Chromoblastomycosis can be clinically misdiagnosed as other types of infections or non-infectious lesions, such as skin tuberculosis [17], leprosy [18], squamous cell carcinoma [19], and psoriasis [20]. The diagnosis is routinely based on direct examination and cultures [21]. Direct mycological examination, a rapid diagnostic technique, has low specificity. In contrast, definitive fungal cultures are time-consuming. A chromoblastomycosis diagnosis can be easily made during a histopathological examination of a biopsy specimen in cases where the number of organisms is high and formation of “sclerotic bodies” is noted [22]. However, diagnoses are challenging for pathologists when (1) the number of organisms is low, (2) the lesion is not fully evolved (as in the early ulcer/plaque stage), and (3) there is no “clinical suspicion” of the infection [23]. In the present case, the patient was initially misdiagnosed with sporotrichosis, because the pathologist was unaware of the lesion, the number of organisms was low at the time of the first histopathological examination, and it lacked the characteristic sclerotic body morphology. In addition, various potential chromoblastomycosis pathogens present with similar macroscopic characteristics when cultured. Hence, molecular identification is required to ultimately identify the causative species. Although multiple PCR-based methods can be used for this identification, ITS sequence analysis is the most commonly used technique [13]. In the present case, F. monophora was identified via DNA sequence analysis of the rDNA ITS region. However, molecular identification is only important for epidemiological purposes, as in vitro studies indicate that there is no difference in the antifungal susceptibility of the different Fonsecaea species [24]. Nevertheless, there are differences among the different genera of chromoblastomycosis agents [25].
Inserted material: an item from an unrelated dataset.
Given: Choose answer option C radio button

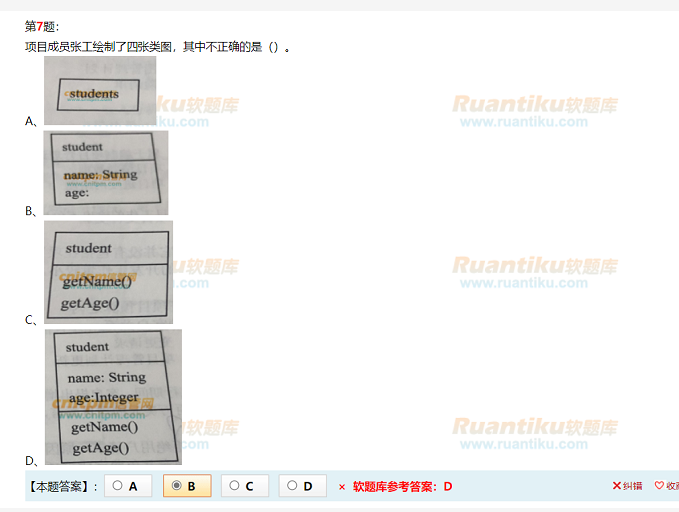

Although numerous treatments are available for chromoblastomycosis, including antimycotic agents, resection, local heat therapy, cryosurgery, and combination therapy, treatment remains a significant clinical challenge. Therapeutic success may be related to the causative agent, disease severity, choice of antifungal agent, and the host immune status. Itraconazole and terbinafine are common therapeutic medications for treating chromoblastomycosis [6]. Bonifaz et al. [26] treated four chromoblastomycosis patients with terbinafine (500 mg/day); three cases achieved clinical and mycological cure within a mean treatment period of 7 months. Yang et al. [13] reported that itraconazole therapy for Fonsecaea-associated chromoblastomycosis resulted in complete resolution of skin lesions after an average treatment duration of 4.1 months; relapses did not occur during a mean follow-up period of 43.4 months. However, in some cases, monotherapy with these antimycotics was unsatisfactory, and combination therapies may prove to be more effective due to their synergistic effects [13]. For example, Zhang et al. [27] reported the cases of two patients with chromoblastomycosis, caused by F. monophora, who were successfully treated with a combination of itraconazole and terbinafine. Zhang et al. [28] have also reported that itraconazole and terbinafine act synergistically against F. monophora isolates, using a checkerboard microdilution method. Therefore, the causative fungus, long-standing infection, multiple lesions, and host immunosuppression may have accounted for the poor response to terbinafine monotherapy in the present case.

In conclusion, we describe a rare case of chromoblastomycosis due to F. monophora, involving multiple lesions, in an immunosuppressed patient who was initially misdiagnosed with sporotrichosis. To correctly diagnose these infections, pathologists need to be more aware of the chromoblastomycosis lesions and the characteristic sclerotic body morphology. In addition, molecular identification should be encouraged to obtain accurate identification of the Fonsecaea species involved. Finally, itraconazole and terbinafine combination therapy may be a good therapeutic approach for this infection, particularly in immunocompromised patients.